Steffen Staab -  University of Koblenz-Landau 
Title: From Web 2.0 to Web 3.0 using Data Mining

Abstract: Web 2.0 applications such as Flickr offer a rich set of data with a huge potential for exploitation by the human users.
Unfortunately, the sifting through such data is far from easy and rewarding due to a lack of semantics on the one side and a
lack of rich data description on the other side. For instance, most photos on Flickr have very little description attached that could be used for retrieving or exploring the photos. In this talk, we demonstrate how the enrichment of Web 2.0 data by automatically discovered (more or less) semantic relationships improves the user experience.
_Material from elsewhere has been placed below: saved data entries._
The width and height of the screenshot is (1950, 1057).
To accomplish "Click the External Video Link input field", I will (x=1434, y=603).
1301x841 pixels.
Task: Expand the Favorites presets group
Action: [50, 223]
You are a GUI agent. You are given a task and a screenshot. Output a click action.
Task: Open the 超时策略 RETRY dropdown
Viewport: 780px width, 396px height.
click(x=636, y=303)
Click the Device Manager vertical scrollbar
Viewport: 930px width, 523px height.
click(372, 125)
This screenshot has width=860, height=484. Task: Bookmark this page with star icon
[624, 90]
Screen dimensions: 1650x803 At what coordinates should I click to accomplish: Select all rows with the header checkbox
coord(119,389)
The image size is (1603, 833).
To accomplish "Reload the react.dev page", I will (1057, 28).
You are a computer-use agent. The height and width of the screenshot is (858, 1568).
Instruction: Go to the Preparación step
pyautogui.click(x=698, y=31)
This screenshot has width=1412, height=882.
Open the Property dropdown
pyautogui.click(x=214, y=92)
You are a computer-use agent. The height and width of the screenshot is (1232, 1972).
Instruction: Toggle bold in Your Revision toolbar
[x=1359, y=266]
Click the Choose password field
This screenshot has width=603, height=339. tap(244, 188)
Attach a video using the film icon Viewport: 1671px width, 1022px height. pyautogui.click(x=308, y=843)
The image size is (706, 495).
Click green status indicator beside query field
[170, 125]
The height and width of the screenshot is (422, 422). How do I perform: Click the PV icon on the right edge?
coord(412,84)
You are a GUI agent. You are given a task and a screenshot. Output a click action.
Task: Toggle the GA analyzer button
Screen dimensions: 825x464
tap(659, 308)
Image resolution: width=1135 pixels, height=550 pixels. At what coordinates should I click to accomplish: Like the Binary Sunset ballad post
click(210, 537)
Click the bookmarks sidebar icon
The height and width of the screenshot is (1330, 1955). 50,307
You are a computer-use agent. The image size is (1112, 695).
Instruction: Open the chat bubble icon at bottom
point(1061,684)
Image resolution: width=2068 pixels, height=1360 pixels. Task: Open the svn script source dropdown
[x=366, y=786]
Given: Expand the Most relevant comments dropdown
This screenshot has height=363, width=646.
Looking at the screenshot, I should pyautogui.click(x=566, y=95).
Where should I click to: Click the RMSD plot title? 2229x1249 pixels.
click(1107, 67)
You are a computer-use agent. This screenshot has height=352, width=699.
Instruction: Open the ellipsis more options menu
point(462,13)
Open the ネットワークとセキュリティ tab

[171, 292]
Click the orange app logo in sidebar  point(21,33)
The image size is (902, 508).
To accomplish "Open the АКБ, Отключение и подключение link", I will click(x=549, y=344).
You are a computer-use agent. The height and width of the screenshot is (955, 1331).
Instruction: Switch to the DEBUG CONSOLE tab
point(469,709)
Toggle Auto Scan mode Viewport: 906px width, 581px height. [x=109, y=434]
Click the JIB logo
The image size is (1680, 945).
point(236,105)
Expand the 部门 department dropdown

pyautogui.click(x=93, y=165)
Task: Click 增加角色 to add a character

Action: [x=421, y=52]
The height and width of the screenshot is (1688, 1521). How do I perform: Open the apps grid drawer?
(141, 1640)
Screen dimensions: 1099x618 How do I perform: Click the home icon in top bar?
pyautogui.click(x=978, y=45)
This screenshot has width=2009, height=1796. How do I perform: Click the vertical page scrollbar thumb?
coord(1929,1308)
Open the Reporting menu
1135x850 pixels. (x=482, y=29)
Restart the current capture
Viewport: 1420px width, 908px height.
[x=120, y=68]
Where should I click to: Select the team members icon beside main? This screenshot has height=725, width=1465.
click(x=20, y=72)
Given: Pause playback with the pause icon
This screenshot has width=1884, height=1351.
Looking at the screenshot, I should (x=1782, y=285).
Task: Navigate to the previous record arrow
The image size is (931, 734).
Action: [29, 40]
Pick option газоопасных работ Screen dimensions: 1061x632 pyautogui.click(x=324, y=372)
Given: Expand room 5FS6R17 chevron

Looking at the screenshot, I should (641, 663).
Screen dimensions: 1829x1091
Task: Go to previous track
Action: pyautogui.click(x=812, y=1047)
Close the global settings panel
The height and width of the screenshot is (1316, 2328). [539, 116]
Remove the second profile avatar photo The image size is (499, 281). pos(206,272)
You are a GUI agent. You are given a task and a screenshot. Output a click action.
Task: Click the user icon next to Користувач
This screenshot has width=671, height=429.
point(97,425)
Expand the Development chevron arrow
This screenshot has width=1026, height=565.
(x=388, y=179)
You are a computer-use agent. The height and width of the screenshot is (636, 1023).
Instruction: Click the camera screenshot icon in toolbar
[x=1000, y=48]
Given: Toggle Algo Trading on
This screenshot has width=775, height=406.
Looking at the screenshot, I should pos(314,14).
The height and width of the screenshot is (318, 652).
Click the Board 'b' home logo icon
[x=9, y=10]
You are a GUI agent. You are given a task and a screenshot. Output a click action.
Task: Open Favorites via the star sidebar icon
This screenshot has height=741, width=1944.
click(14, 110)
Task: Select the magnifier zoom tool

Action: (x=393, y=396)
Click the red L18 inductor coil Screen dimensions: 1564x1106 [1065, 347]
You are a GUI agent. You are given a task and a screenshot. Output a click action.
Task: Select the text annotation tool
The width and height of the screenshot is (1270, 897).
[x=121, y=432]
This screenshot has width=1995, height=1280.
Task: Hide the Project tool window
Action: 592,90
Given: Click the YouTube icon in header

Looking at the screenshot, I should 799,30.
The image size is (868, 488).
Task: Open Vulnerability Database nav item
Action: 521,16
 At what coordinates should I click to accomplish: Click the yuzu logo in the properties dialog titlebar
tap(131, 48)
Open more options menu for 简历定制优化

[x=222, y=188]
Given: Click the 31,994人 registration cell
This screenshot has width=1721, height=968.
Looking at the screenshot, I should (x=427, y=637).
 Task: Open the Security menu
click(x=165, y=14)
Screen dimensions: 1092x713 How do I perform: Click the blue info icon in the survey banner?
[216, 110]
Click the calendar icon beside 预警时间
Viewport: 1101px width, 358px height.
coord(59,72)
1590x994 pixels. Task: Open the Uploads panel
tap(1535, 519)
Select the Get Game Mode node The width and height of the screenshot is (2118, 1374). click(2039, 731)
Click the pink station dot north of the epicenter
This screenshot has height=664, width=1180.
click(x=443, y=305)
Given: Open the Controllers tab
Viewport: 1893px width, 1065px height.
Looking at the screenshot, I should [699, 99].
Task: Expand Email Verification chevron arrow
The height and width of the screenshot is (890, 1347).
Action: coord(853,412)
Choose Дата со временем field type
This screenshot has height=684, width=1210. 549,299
Melanie Hilario - University of Geneva 
Optimizing the Knowledge Discovery Process through Semantic Meta-Mining

I will describe a novel meta-learning approach to optimizing the knowledge discovery or data mining (DM) process.This approach has three features that distinguish it from its predecessors. First, previous meta-learning research has focused exclusively on improving the learning phase of the DM process. More specifically, the goal of meta-learning has typically been to select the most appropriate algorithm and/or parameter settings for a given learning task. We adopt a more process-oriented approach whereby meta-learning is applied to design choices at different stages of the complete data mining process or workflow (hence the term meta-mining).
Second, meta-learning for algorithm or model selection has consisted mainly in mapping dataset properties to the observed performance of algorithms viewed as black boxes. While several generations of researchers have worked intensively on characterizing datasets, little has been done to understand the internal mechanisms of the algorithms used. At best, a few have considered perceptible features of algorithms like their ease of implementation or their robustness to noise, or the interpretability of the models they produce. In constrast, our meta-learning approach complements dataset descriptions with an in-depth analysis and characterization of algorithms—their underlying assumptions, optimization goals and strategies, together with the structure and complexity of the models and patterns they generate.
Third, previous meta-learning approaches have been strictly (meta) data-driven. To make sense of the intricate relationships between tasks, data and algorithms at different stages of the data mining process, our meta-miner relies on extensive background knowledge concerning knowledge discovery itself. For this reason we have developed a data mining ontology, which defines the essential concepts and relations needed to represent and analyse data mining objects and processes. In addition, a DM knowledge base gathers assertions concerning data preprocessing and machine learning algorithms as well as their implementations in several open-source software packages. The DM ontology and knowledge base are domain-independent; they can be exploited in any application area to build databases describing domain-specific data analysis tasks, datasets and experiments. Aside from their direct utility in their respective target domains, such databases are the indispensable source of training and evaluation data for the meta-miner.
These three features together lay the groundwork for semantic meta-mining, the process of mining DM meta-data on the basis of data mining expertise distilled in an ontology and knowledge base.